-- What the exercise asks --
Below are the records; return every line from the one that contains "Where should I" to the last, exactly, skipping the pictures.

_ _ _ _ _ _ _

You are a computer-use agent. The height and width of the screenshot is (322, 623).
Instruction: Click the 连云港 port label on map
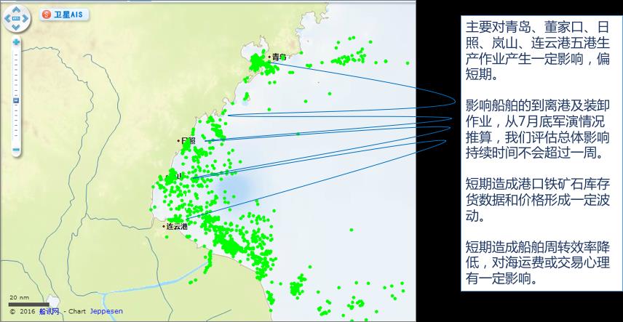[x=176, y=226]
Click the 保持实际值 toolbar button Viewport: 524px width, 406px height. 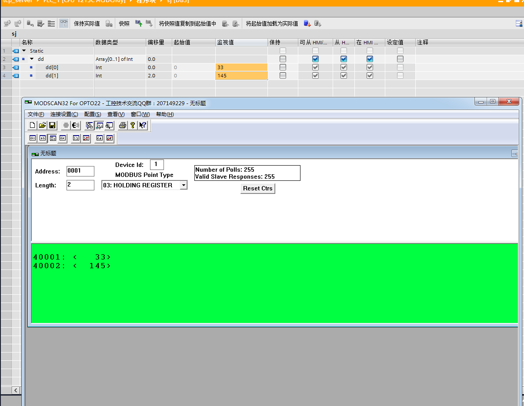[x=87, y=23]
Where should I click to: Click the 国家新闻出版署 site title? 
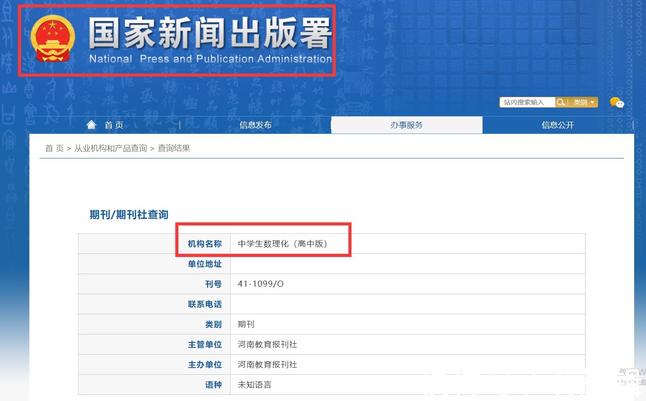(209, 33)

_ _ _ _ _ _ _

-- The answer --
Where should I click to: Click the 国家新闻出版署 site title? 
(209, 33)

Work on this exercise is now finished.